* _WHAT TO DO_: Write out, exactly and in full, the line where "1232x953 pixels." appears together with all lines that follow it in the entries below. Do not include pictures.

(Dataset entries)
____________

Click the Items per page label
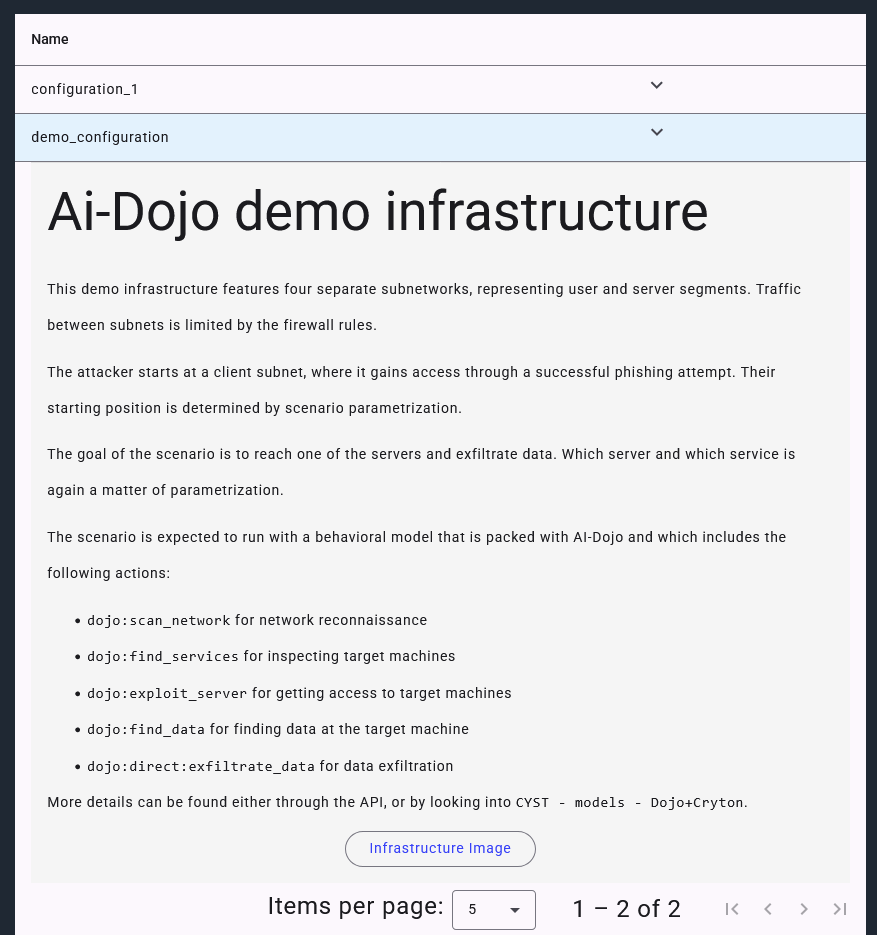 (355, 907)
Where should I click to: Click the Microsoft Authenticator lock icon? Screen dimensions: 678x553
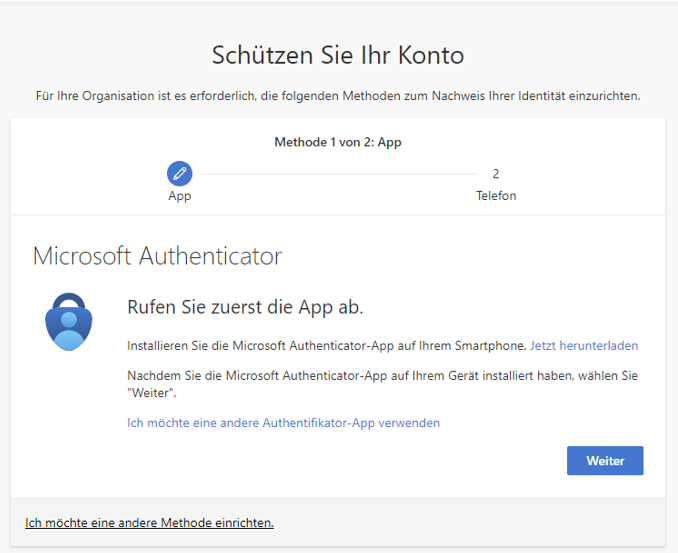69,321
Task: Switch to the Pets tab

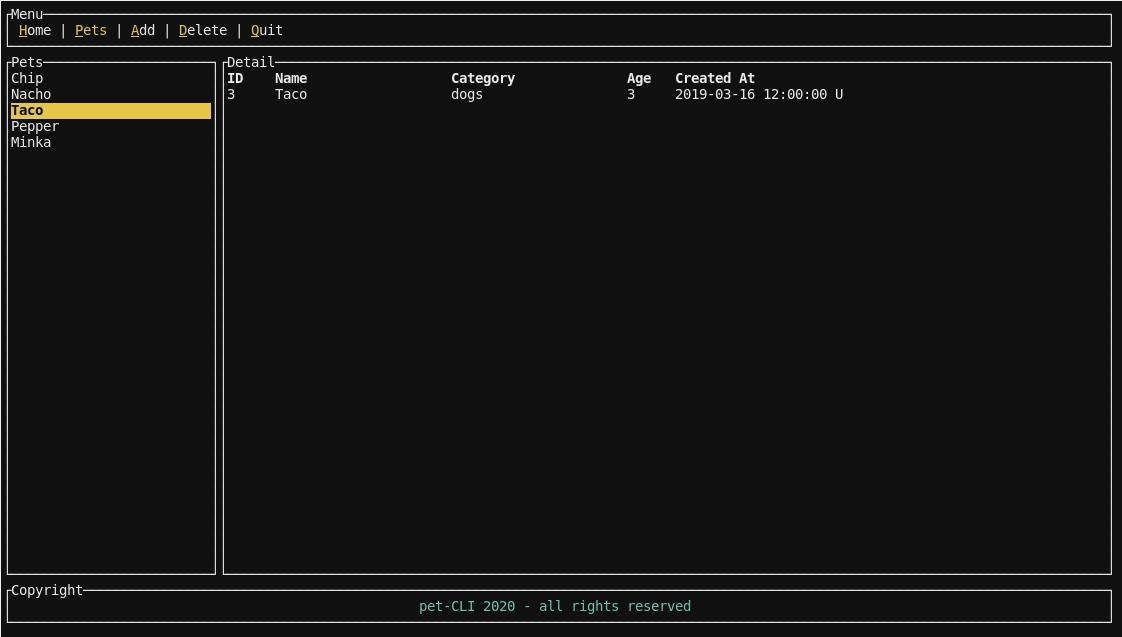Action: coord(91,30)
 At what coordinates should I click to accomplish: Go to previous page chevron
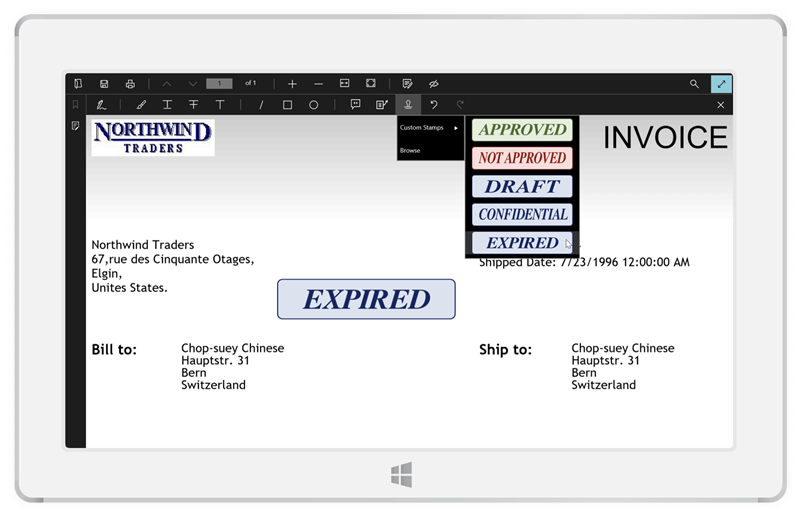(x=166, y=84)
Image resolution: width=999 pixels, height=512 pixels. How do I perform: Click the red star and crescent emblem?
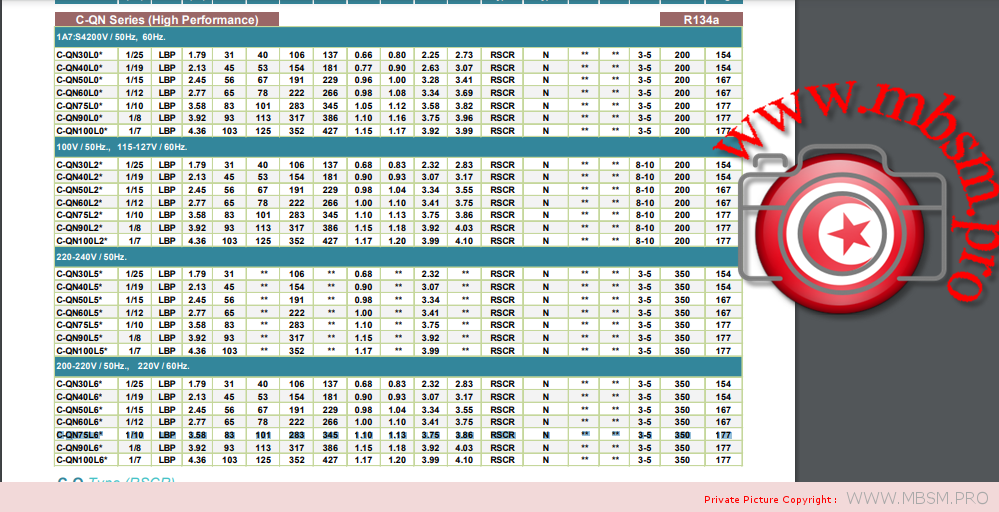(851, 233)
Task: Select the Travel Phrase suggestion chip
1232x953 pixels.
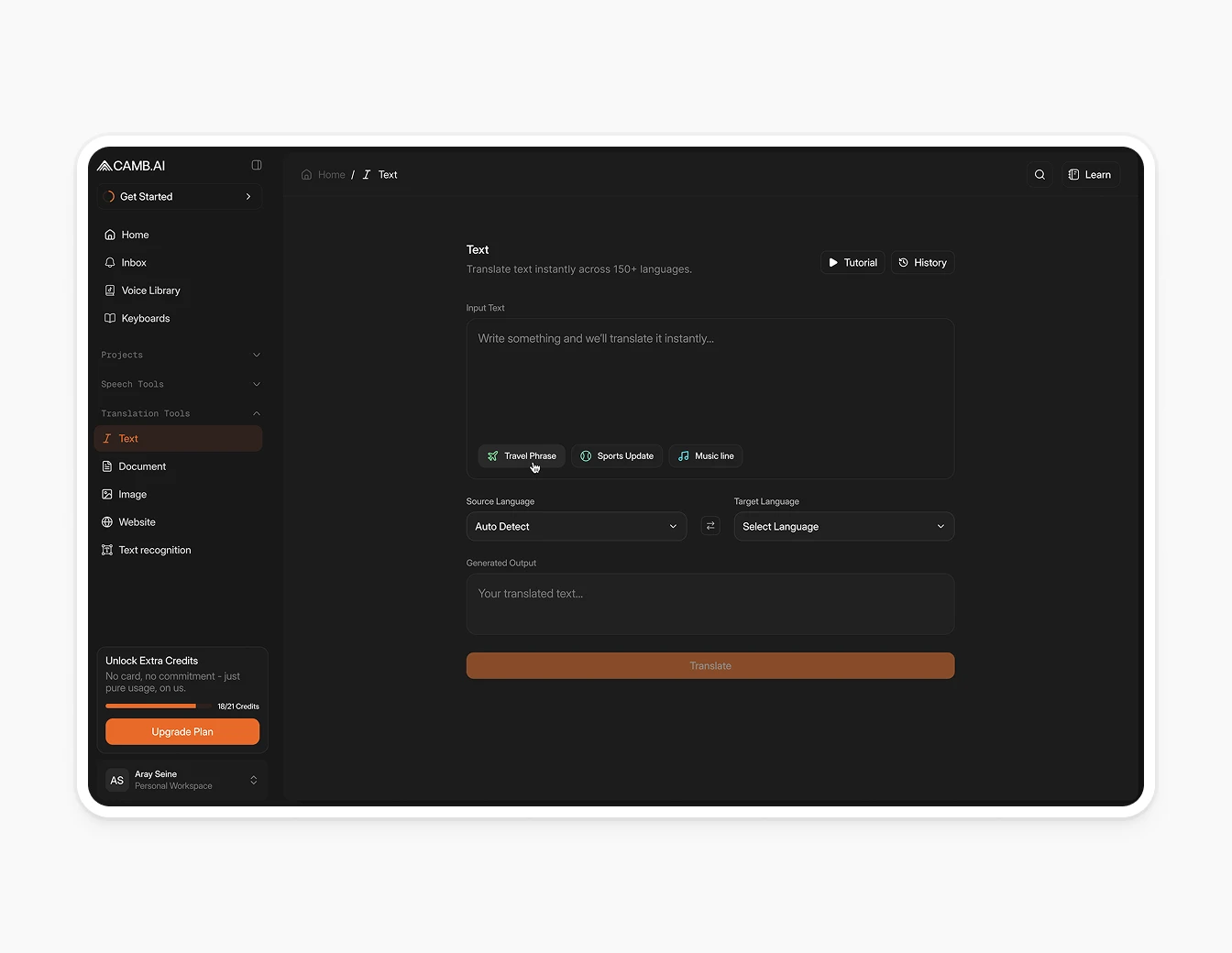Action: 521,455
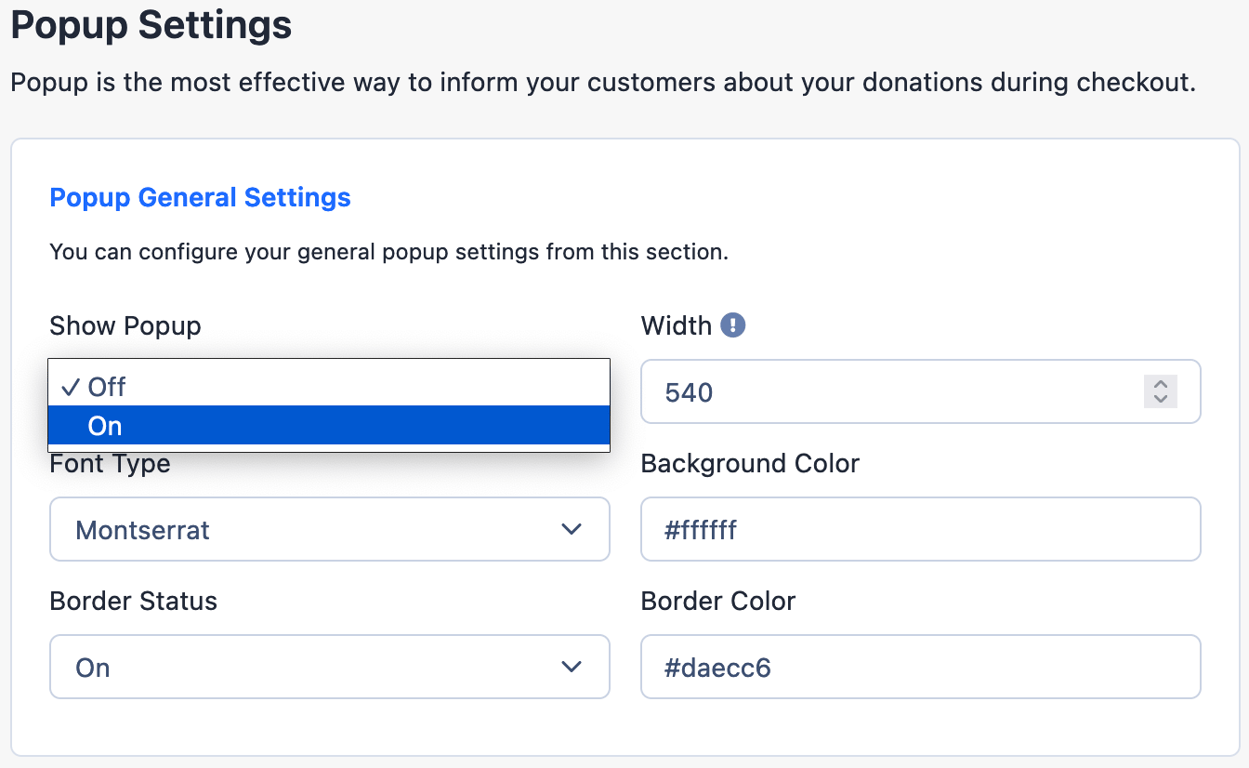Click the Width label text
This screenshot has width=1249, height=768.
tap(676, 326)
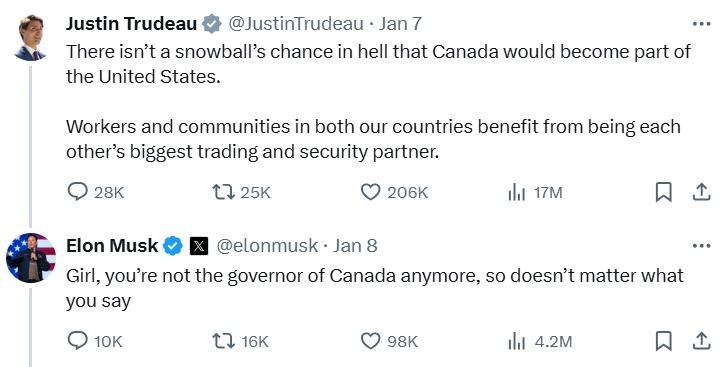Screen dimensions: 727x367
Task: Share Elon Musk's reply
Action: click(x=701, y=341)
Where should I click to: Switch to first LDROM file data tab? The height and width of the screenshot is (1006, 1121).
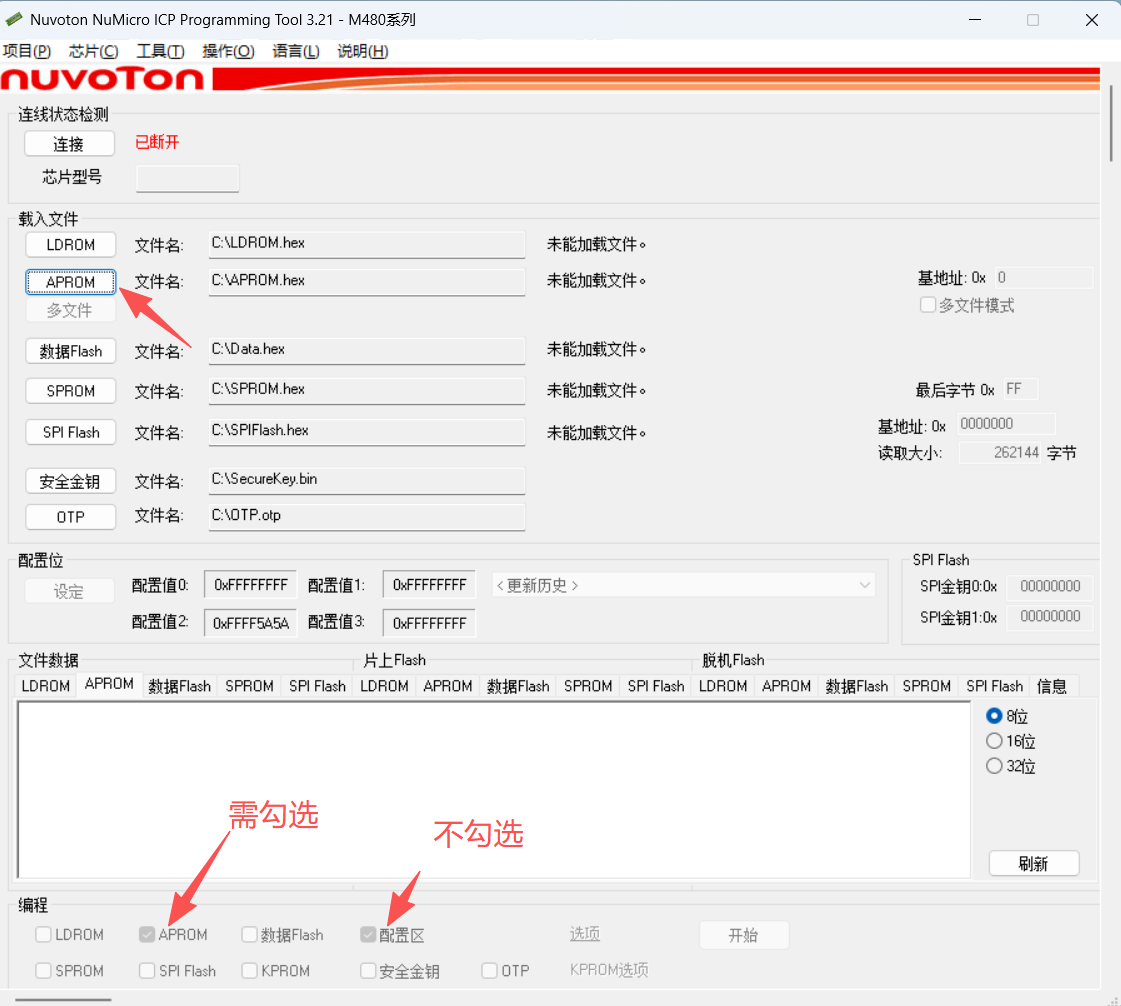[x=46, y=686]
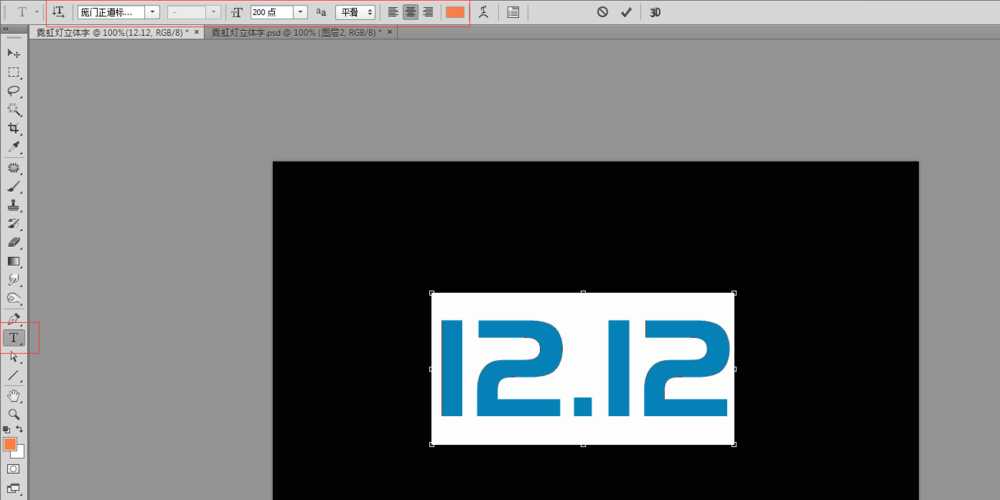Screen dimensions: 1000x500
Task: Commit the text edit with checkmark
Action: (x=626, y=12)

____________

* _TASK OUTPUT_:
1232x953 pixels.
Action: 521,455
Click the Width label text
This screenshot has width=1249, height=768.
tap(676, 326)
Screen dimensions: 727x367
Task: Share Elon Musk's reply
Action: click(x=701, y=341)
Where should I click to: Switch to first LDROM file data tab? The height and width of the screenshot is (1006, 1121).
[x=46, y=686]
Screen dimensions: 1000x500
Task: Commit the text edit with checkmark
Action: (x=626, y=12)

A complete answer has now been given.